*Task prompt*
Before you return the entries below, strip out the pictures and keep all else exact.
Excerpted records below:
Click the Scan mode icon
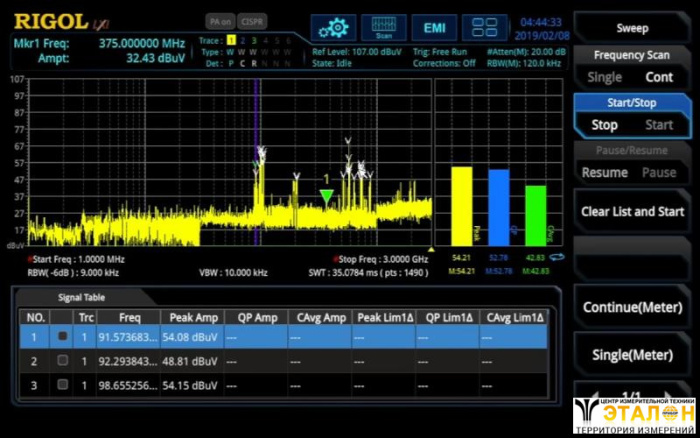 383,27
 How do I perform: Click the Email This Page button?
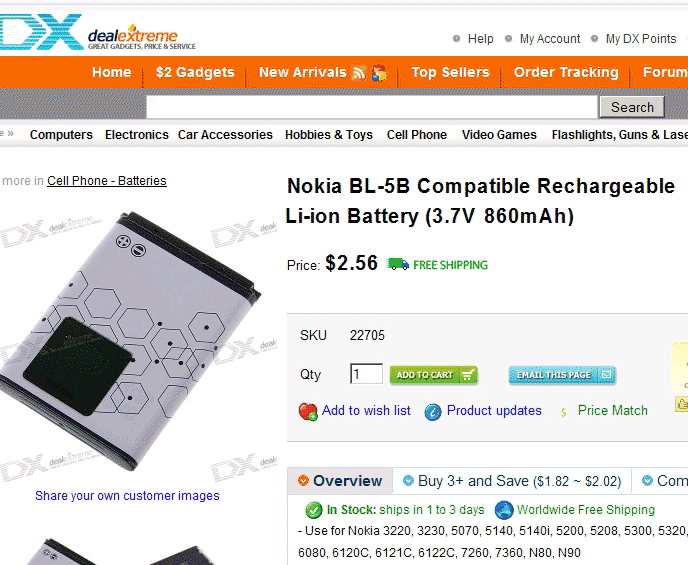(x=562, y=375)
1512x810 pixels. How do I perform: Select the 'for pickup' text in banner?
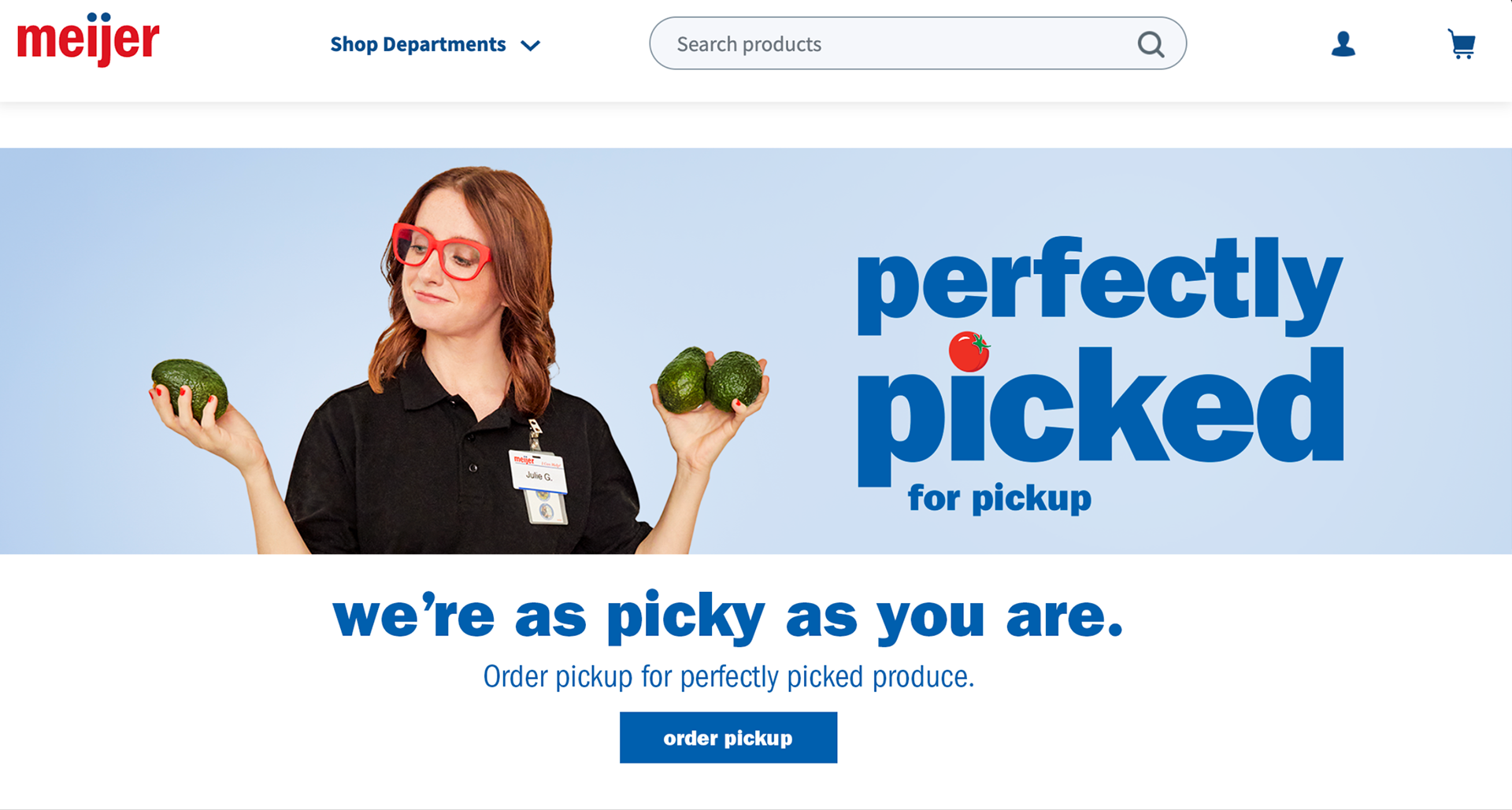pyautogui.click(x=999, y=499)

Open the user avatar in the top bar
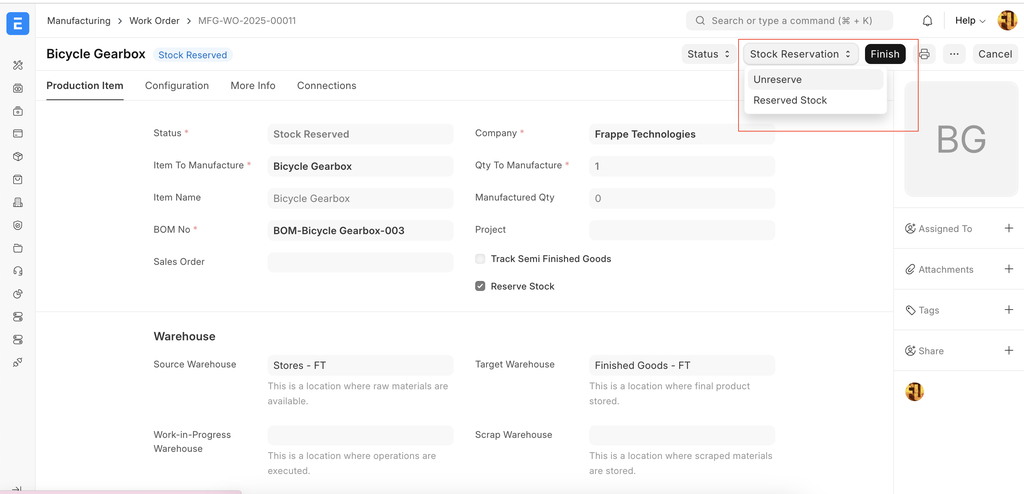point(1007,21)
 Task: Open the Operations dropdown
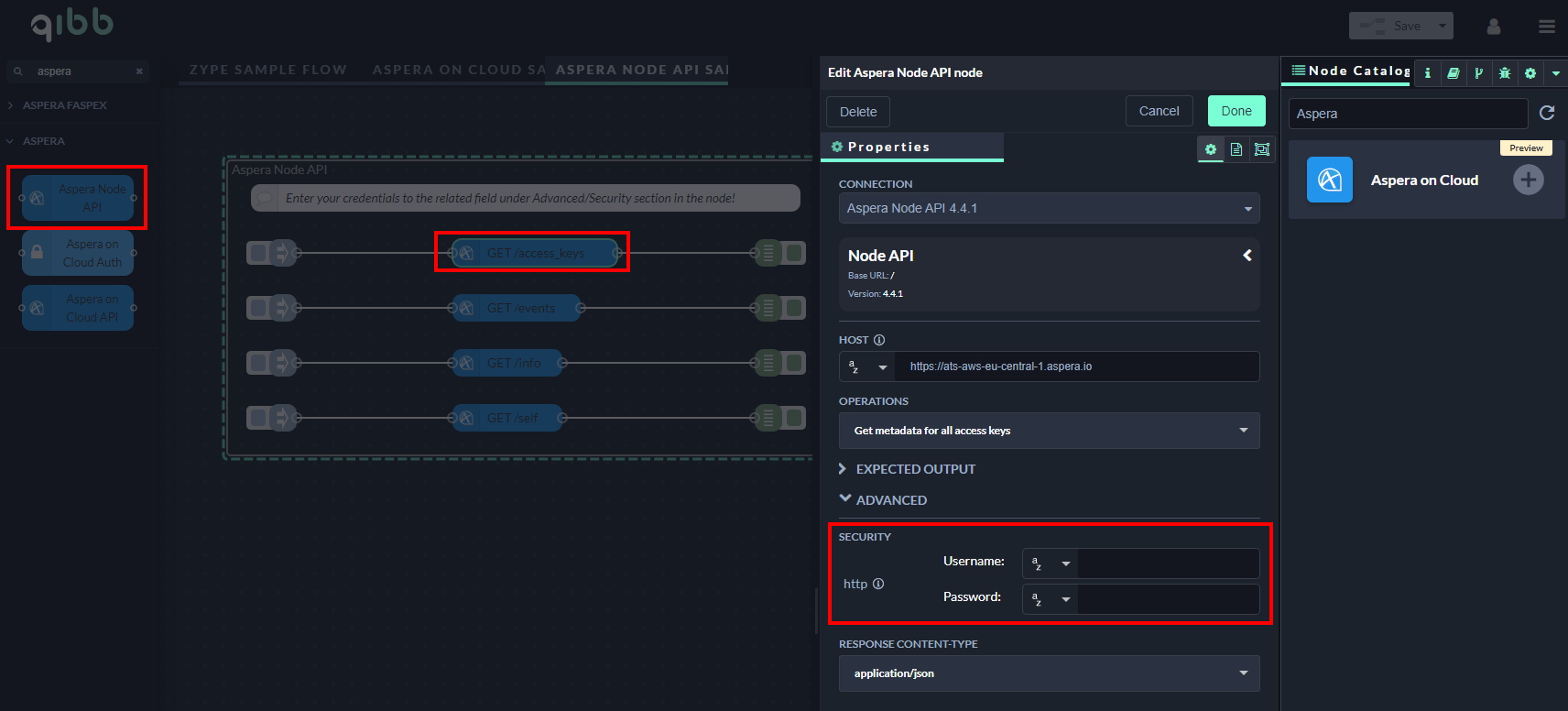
End of Excerpted records.
*Task solution*
Click the Scan mode icon
 383,27
 How do I perform: Click the Email This Page button?
(x=562, y=375)
1512x810 pixels. How do I perform: Select the 'for pickup' text in banner?
pyautogui.click(x=999, y=499)

Open the user avatar in the top bar
point(1007,21)
 Task: Open the Operations dropdown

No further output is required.